# REQUEST:
Please substitute "screen capture" for "screenshot" throughout the material below, leaving everything else unchanged and omitting the pictures from your answer.

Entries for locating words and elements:
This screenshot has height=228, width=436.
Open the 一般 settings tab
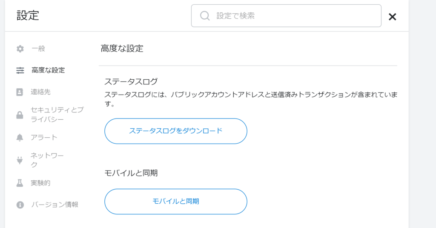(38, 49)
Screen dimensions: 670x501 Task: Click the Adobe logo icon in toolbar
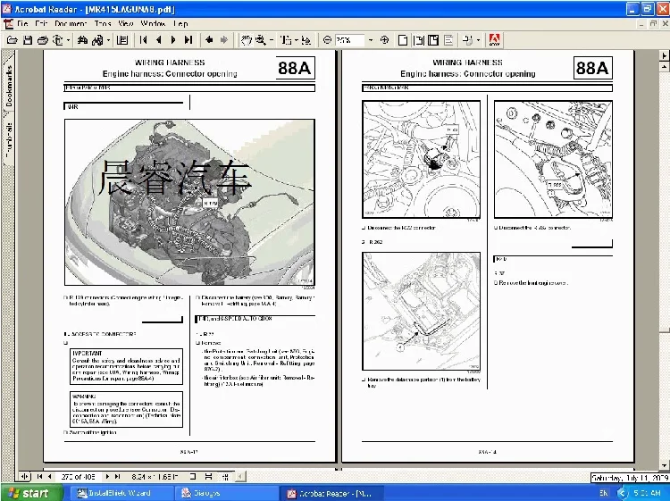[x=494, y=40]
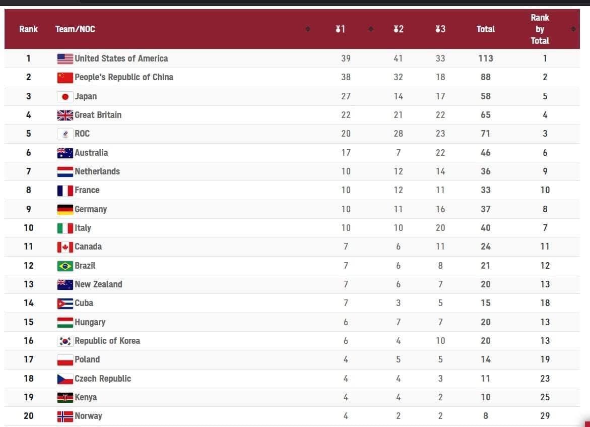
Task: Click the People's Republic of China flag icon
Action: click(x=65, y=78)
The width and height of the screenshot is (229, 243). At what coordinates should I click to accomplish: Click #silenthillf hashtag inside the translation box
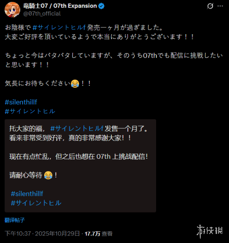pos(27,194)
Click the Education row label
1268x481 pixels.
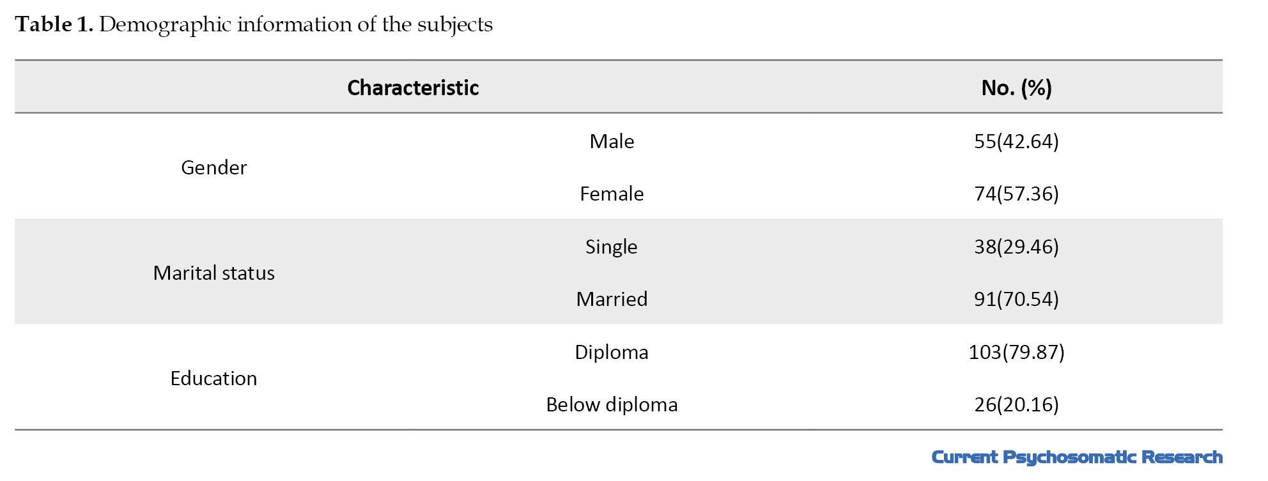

# ANSWER BELOW:
This screen capture has height=228, width=436.
Open the 一般 settings tab
(38, 49)
Screen dimensions: 670x501 Task: Click the Adobe logo icon in toolbar
[x=494, y=40]
Task: Click the People's Republic of China flag icon
Action: click(x=65, y=78)
The width and height of the screen capture is (229, 243). At what coordinates should I click to accomplish: Click #silenthillf hashtag inside the translation box
pos(27,194)
Click the Education row label
1268x481 pixels.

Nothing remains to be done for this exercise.